The reader should set down exactly the lines from the one containing "Task: Click the 保存 button" through the last line of the material, omitting every picture.

■ ■ ■ ■ ■ ■ ■

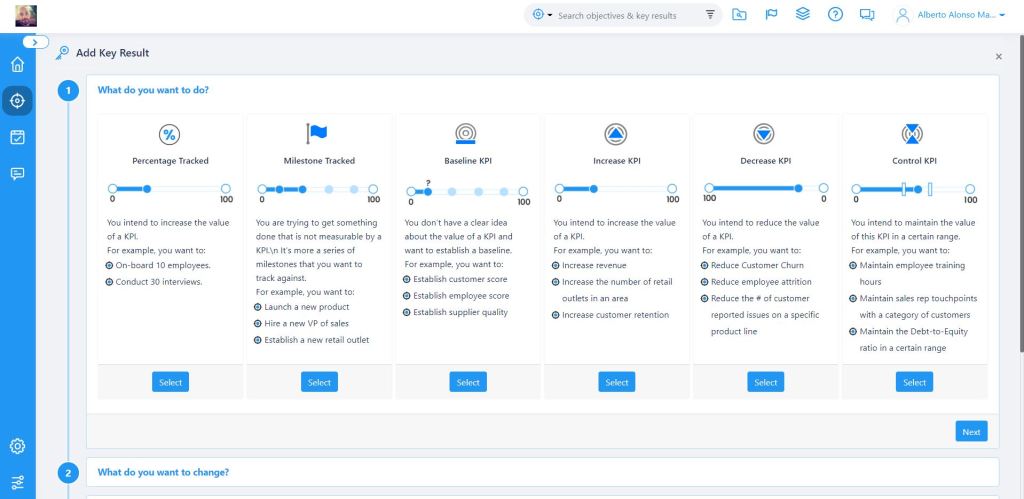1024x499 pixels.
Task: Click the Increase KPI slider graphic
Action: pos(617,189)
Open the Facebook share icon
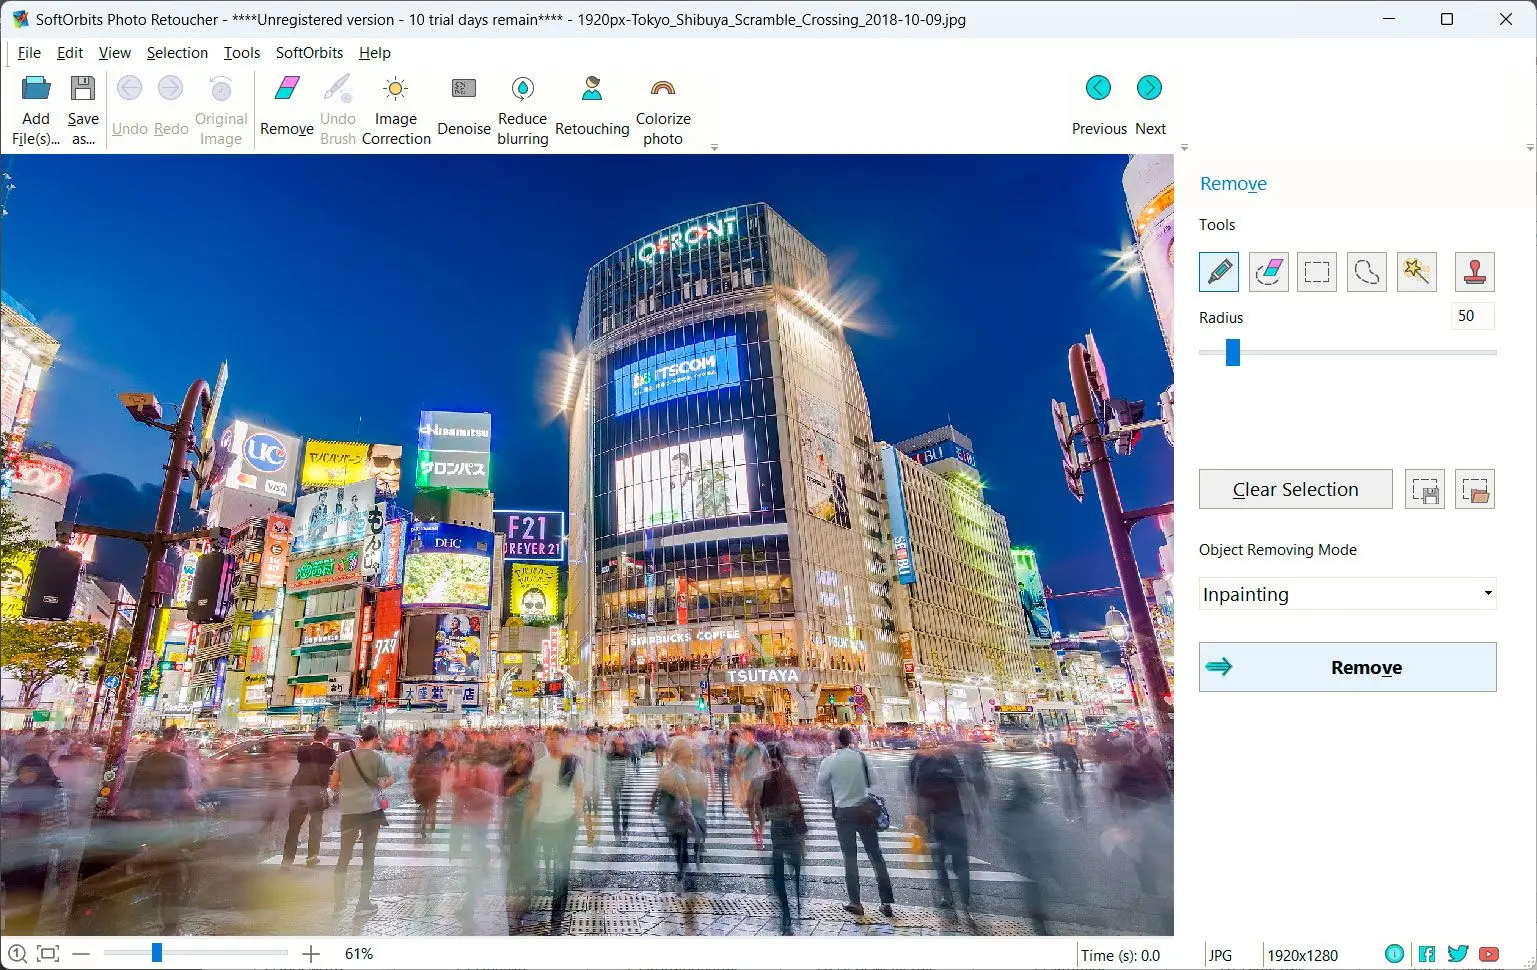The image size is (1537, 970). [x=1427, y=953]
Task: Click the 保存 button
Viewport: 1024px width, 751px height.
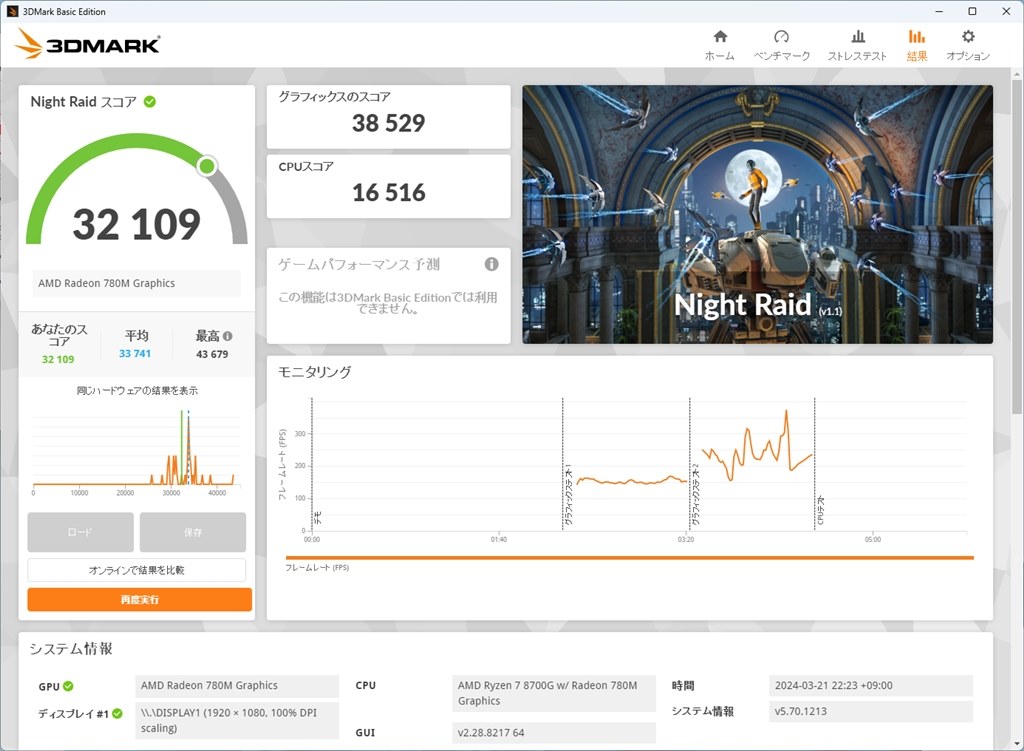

■ ■ ■ ■ ■ ■ ■

● Finished task
Task: Click the 保存 button
Viewport: 1024px width, 751px height.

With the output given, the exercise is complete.